There are certainly a lot of similar projects out there -- the Web seems almost designed to expose how like each other we really are. A good thing, really.

Mike

Bronislaus Janulis / Framewright said...

Yes.

Bronislaus Janulis / Framewright said...

Mike,

Here is a fine example of "ungettable"art:

http://bronislausjanulis.com/Site/Rocker_1.html

I mention this due to a curious conversation with an art curator; the chairs came up, and I mentioned that I didn't think most people saw how odd they are, with only 2 legs. He was a little surprised that he didn't see that in a conscious way himself.

Artist's statments, and I don't exclude myself, can be some of the most cringeingly fatuous writing.

Mike C. said...

The chair is very beautiful, Bron, and looks like it might be fun to use on ice. I envy your ability to craft things with wood -- something I wish I could do, but tools and I just don't get on (being left-handed is my usual excuse, but I can't even plane a square edge...).

Mind you, I think the Health & Safety people would have things to say about those instep-piercing rear rockers -- ouch!

Yes -- if I'm feeling down and blue I don't give a little whistle, but read a few artist's statements! One day someone will collect some of them into a big fat anthology and make a fortune in the Christmas humour market...

Mike

Struan said...

Purcell's work looks interesting. I'll have to see if I can find her books - they're oddly absent from amazon-uk.
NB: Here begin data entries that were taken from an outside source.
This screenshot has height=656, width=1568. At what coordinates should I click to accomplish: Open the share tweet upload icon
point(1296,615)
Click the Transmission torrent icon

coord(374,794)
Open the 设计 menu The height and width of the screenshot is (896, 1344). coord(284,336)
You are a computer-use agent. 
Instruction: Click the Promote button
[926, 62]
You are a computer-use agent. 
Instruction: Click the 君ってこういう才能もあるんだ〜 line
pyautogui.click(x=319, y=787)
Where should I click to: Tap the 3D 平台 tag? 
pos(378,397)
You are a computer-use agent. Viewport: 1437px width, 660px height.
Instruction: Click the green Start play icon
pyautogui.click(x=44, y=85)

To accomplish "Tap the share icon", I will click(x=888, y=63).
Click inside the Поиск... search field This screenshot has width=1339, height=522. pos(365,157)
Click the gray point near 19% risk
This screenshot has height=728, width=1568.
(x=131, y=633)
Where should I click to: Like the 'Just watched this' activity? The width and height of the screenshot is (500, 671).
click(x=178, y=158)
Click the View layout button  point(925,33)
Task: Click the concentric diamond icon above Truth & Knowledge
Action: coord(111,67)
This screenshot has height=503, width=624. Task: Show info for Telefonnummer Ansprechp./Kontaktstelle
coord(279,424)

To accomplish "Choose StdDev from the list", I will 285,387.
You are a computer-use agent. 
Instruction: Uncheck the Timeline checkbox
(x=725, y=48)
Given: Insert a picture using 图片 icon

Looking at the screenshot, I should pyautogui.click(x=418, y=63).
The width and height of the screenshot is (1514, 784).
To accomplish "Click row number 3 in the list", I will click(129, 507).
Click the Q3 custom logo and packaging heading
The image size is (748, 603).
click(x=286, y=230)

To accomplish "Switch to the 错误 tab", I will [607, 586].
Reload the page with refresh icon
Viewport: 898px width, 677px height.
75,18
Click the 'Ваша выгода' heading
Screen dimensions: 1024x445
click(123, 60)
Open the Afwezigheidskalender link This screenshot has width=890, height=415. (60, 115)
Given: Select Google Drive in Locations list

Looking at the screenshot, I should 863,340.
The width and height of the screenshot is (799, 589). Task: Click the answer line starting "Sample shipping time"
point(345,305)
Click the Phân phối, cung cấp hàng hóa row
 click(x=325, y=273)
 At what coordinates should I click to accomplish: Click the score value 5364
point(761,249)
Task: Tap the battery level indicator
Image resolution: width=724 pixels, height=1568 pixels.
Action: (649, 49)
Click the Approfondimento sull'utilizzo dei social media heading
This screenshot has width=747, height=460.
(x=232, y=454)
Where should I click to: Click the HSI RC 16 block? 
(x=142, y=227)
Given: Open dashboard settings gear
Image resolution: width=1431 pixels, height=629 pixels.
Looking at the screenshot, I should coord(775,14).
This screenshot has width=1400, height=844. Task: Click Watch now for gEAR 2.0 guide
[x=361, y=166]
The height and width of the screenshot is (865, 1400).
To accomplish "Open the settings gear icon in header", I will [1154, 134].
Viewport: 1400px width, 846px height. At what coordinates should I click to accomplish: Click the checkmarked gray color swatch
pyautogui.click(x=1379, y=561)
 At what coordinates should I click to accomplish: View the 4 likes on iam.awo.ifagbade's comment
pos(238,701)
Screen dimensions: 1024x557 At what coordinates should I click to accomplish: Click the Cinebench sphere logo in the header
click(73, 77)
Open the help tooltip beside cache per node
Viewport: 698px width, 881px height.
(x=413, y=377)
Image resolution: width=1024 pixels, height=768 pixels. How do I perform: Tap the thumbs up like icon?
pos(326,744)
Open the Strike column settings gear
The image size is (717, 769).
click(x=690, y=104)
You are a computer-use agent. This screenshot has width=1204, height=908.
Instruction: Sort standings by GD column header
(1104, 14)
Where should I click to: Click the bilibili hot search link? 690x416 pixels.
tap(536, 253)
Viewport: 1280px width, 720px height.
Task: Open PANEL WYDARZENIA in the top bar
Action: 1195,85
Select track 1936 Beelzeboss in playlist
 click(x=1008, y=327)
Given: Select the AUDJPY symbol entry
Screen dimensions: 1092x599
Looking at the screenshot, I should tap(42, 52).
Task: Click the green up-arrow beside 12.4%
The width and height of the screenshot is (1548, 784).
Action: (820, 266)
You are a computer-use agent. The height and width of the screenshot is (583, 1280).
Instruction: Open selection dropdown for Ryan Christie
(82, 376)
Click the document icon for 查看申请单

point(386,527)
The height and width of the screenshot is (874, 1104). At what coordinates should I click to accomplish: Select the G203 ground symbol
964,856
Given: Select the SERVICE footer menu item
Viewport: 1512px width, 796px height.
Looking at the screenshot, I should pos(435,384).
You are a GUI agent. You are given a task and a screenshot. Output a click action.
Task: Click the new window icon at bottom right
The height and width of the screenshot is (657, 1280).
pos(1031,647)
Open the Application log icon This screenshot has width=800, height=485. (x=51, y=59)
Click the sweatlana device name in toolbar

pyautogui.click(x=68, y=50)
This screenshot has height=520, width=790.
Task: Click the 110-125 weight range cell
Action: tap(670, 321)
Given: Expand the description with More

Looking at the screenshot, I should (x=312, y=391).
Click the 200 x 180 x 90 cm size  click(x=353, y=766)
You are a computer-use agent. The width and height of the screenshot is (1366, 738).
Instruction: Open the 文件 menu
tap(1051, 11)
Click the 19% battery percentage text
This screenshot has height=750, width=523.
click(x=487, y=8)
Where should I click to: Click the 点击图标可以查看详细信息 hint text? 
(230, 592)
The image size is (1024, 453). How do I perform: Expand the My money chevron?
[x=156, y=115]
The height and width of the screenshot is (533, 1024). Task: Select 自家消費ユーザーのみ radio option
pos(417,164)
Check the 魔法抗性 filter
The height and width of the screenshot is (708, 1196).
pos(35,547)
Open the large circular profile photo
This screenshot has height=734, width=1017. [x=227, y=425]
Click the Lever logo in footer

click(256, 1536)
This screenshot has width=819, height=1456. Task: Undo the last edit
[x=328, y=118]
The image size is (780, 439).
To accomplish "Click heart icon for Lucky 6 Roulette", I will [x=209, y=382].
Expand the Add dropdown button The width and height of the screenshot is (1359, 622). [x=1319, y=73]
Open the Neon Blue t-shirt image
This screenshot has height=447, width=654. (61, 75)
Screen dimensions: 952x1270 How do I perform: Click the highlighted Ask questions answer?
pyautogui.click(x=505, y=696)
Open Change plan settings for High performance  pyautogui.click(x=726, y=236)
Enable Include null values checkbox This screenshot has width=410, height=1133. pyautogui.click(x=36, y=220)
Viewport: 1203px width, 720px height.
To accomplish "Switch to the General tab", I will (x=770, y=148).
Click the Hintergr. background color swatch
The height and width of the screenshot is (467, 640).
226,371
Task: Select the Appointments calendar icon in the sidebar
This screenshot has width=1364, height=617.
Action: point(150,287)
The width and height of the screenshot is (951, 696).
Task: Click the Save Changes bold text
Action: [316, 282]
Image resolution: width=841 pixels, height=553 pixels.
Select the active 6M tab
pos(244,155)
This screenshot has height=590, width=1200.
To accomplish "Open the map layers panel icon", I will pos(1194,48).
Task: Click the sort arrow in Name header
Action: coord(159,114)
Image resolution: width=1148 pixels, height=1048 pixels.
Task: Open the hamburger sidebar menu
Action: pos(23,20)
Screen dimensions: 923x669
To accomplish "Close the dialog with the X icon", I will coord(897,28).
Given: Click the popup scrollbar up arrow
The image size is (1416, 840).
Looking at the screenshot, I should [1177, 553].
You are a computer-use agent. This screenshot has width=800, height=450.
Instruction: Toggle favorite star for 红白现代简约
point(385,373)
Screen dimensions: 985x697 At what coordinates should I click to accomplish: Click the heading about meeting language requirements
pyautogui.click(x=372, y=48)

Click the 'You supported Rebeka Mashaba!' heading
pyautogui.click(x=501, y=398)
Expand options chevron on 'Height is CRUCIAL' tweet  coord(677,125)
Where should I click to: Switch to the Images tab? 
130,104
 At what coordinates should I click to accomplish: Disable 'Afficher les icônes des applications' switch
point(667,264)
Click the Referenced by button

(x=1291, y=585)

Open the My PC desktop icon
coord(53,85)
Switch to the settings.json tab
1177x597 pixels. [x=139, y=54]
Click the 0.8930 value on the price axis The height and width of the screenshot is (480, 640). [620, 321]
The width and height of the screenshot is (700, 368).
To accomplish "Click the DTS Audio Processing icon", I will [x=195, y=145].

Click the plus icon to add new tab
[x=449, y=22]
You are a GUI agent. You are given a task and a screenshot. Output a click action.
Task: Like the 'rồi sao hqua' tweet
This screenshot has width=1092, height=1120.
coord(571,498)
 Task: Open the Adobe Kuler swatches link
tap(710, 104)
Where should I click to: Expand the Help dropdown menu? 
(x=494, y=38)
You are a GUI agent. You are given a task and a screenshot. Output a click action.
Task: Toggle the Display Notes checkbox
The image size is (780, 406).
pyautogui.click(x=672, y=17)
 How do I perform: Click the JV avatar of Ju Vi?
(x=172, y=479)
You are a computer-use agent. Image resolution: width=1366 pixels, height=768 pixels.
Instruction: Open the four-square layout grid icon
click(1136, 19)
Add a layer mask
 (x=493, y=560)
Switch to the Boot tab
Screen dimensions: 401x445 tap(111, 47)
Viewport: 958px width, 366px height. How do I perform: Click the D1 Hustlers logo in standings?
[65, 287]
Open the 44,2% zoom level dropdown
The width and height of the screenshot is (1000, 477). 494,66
I'm a big fan of C18th and C19th scientific engravings. The pure-line style of drawing and shading really stands out now that everything is smooth and anti-aliased for online presentation.

I've seen older chairs that low described as 'nursing' chairs several times, although I'm not sure the spikes are baby-safe. It does look like a nordic 'spark', as designed by Arthur Rackham.

http://hogalid.skola.kiruna.se/87a/spark.htm

Mike C. said...

"they're oddly absent from amazon-uk"

?? You must be mispelling - it's Rosamond Wolff Purcell, just "wolff purcell" should do it. Double ff.

Mike

Paul Mc Cann said...

Rosamond Wolff Purcell

"Finders, Keeper"


http://www.usedbooksearch.co.uk/cgi/search.cgi

A search under her name and the book title turns up various copies for sale around the world

Struan said...

Ooops.

I never could spell.

Bronislaus Janulis / Framewright said...

Struan,

"Nursing chair". Yes, thanks, I'll add that to my site.

For my foundation on the chairs, see Sam Maloof, and Rackham and Earnest Shepherd, as well.

Struan said...

I see a bit of Hieronymus Bosch in there too :-)

AJP Crown said...

Thank you for the "Finders Keepers" recommendation. If you find the book on amazon uk, you can look through it & see some of the photographs.

I don't find any of the round pictures look much like planets. The lines and patterns don't make them appear spherical; they're flat. They'd make a good Flat Earth Society show. But yours don't have to look like like planets, they work fine as what they are. Her snails are a bit of a problem, because if they aren't planets, then why are they round? In general, I thought Elaine Duigenan's presentation of her own work was very pretentious, which is too bad for her.

I like your site!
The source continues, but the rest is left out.